## PROBLEM DETAILS:
In the data below, copy every line unchanged, from the line containing "This screenshot has width=1920, height=1041." through the line containing "coordinates (60, 190).", both included.

## RECORDED DATA:

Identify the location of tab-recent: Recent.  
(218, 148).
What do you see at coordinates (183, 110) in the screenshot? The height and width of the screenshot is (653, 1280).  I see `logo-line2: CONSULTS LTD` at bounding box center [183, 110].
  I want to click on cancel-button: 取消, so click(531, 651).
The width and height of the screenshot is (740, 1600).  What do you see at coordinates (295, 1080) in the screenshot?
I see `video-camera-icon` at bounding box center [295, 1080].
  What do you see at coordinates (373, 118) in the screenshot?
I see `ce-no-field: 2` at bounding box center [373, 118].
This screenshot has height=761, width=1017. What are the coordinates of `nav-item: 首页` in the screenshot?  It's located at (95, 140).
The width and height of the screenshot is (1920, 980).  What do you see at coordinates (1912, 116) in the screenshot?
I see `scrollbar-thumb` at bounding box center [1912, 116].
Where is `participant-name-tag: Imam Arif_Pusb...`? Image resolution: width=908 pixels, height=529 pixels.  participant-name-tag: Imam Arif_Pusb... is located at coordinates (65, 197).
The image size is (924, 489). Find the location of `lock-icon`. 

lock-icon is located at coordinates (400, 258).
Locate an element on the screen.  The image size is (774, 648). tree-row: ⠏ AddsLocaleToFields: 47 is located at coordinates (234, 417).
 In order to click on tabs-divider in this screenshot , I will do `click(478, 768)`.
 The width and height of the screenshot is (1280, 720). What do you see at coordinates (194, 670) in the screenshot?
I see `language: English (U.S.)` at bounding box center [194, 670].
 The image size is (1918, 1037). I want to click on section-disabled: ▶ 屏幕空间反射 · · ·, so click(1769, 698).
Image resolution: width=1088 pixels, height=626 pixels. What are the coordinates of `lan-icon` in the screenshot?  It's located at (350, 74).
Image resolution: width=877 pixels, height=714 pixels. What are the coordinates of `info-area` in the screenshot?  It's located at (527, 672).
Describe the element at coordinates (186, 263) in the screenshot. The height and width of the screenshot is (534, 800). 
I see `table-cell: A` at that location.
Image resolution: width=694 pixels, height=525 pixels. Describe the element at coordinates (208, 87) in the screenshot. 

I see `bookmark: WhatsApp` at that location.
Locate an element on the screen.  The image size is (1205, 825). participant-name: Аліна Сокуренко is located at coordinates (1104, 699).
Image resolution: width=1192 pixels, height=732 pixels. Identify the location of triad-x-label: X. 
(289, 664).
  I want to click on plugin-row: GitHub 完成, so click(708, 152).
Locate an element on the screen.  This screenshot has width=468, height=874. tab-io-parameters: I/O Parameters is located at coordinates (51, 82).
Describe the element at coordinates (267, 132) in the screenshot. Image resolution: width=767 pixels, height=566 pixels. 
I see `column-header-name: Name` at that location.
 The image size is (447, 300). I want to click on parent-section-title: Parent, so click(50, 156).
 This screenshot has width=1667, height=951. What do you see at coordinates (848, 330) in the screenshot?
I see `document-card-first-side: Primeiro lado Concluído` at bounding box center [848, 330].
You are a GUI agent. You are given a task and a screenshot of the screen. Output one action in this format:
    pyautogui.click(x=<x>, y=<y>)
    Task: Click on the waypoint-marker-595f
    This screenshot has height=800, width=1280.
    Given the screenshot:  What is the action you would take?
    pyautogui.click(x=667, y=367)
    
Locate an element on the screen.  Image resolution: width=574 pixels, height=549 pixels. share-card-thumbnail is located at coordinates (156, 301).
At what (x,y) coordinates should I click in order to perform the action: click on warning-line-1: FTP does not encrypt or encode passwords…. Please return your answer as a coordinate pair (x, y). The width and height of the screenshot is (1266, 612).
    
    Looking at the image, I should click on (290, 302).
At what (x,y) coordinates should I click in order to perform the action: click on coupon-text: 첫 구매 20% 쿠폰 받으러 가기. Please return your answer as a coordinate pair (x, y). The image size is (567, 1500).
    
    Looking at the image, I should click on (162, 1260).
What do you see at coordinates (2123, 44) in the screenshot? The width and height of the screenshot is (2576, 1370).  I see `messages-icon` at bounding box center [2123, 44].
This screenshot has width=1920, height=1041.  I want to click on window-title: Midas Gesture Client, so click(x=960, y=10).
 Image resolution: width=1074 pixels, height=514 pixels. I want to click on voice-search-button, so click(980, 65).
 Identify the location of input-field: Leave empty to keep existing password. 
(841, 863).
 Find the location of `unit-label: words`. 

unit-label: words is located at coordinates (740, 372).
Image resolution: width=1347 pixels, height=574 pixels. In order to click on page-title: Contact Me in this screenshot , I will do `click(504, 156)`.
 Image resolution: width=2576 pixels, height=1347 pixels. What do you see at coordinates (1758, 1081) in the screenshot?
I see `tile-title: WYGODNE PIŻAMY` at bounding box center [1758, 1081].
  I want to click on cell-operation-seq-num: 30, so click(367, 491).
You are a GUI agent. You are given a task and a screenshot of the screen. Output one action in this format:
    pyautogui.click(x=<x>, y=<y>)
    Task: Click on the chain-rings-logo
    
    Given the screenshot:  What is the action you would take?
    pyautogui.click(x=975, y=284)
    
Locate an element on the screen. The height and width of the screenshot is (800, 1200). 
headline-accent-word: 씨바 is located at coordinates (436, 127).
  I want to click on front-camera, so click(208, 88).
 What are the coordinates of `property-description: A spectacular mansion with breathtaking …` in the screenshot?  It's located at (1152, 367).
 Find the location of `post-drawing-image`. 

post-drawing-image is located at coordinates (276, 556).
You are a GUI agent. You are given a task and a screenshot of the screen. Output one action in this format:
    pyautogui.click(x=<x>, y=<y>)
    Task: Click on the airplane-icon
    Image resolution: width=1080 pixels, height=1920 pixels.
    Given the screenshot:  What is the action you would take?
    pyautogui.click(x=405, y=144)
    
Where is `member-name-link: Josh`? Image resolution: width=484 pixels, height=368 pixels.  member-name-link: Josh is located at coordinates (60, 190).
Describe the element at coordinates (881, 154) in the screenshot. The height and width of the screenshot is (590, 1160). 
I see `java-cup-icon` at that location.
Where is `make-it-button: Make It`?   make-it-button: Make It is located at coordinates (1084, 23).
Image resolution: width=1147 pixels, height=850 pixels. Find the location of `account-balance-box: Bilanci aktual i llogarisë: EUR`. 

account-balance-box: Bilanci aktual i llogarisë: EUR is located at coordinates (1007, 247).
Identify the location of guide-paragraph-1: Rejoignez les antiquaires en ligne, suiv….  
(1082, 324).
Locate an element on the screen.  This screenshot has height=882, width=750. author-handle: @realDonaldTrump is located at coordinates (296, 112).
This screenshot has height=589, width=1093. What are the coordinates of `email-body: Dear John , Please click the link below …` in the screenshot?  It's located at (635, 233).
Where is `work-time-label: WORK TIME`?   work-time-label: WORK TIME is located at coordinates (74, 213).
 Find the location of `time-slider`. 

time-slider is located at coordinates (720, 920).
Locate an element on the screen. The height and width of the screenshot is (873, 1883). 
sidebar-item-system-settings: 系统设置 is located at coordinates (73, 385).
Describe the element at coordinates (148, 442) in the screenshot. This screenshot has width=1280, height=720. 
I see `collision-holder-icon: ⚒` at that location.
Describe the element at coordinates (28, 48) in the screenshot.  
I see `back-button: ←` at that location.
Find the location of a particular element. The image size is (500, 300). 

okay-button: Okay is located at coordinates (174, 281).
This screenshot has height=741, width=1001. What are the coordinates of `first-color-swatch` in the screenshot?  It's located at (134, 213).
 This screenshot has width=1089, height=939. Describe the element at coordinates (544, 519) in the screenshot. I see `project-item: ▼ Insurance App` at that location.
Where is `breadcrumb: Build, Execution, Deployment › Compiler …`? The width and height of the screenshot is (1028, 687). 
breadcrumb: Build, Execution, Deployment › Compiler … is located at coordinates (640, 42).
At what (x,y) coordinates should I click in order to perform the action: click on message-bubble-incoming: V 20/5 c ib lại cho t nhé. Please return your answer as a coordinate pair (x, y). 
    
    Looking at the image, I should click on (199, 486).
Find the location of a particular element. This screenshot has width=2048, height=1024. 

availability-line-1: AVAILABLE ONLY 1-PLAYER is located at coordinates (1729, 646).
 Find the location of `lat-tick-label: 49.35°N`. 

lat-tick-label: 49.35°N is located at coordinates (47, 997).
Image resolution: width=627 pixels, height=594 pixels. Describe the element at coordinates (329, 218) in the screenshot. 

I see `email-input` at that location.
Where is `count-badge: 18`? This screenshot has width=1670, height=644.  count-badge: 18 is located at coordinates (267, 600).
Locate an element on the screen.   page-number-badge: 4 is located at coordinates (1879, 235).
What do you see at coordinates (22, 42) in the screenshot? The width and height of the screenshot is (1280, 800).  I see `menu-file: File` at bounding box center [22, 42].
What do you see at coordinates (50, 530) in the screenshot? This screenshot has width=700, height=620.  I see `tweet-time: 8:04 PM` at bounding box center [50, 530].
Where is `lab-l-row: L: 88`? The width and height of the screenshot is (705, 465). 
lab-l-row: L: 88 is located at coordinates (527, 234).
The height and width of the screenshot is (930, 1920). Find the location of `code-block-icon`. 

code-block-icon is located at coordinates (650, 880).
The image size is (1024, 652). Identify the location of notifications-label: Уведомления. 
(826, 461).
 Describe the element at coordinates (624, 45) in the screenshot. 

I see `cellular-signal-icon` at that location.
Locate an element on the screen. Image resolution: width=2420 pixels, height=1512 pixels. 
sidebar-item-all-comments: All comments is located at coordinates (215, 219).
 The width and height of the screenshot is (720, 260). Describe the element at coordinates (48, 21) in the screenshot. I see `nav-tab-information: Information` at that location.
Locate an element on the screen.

## EXERCISE SOLUTION:
This screenshot has width=1920, height=1041.  I want to click on window-title: Midas Gesture Client, so click(x=960, y=10).
 Image resolution: width=1074 pixels, height=514 pixels. I want to click on voice-search-button, so click(980, 65).
 Identify the location of input-field: Leave empty to keep existing password. 
(841, 863).
 Find the location of `unit-label: words`. 

unit-label: words is located at coordinates (740, 372).
Image resolution: width=1347 pixels, height=574 pixels. In order to click on page-title: Contact Me in this screenshot , I will do `click(504, 156)`.
 Image resolution: width=2576 pixels, height=1347 pixels. What do you see at coordinates (1758, 1081) in the screenshot?
I see `tile-title: WYGODNE PIŻAMY` at bounding box center [1758, 1081].
  I want to click on cell-operation-seq-num: 30, so click(367, 491).
You are a GUI agent. You are given a task and a screenshot of the screen. Output one action in this format:
    pyautogui.click(x=<x>, y=<y>)
    Task: Click on the chain-rings-logo
    
    Given the screenshot:  What is the action you would take?
    pyautogui.click(x=975, y=284)
    
Locate an element on the screen. The height and width of the screenshot is (800, 1200). 
headline-accent-word: 씨바 is located at coordinates (436, 127).
  I want to click on front-camera, so click(208, 88).
 What are the coordinates of `property-description: A spectacular mansion with breathtaking …` in the screenshot?  It's located at (1152, 367).
 Find the location of `post-drawing-image`. 

post-drawing-image is located at coordinates (276, 556).
You are a GUI agent. You are given a task and a screenshot of the screen. Output one action in this format:
    pyautogui.click(x=<x>, y=<y>)
    Task: Click on the airplane-icon
    Image resolution: width=1080 pixels, height=1920 pixels.
    Given the screenshot:  What is the action you would take?
    pyautogui.click(x=405, y=144)
    
Where is `member-name-link: Josh`? Image resolution: width=484 pixels, height=368 pixels.  member-name-link: Josh is located at coordinates (60, 190).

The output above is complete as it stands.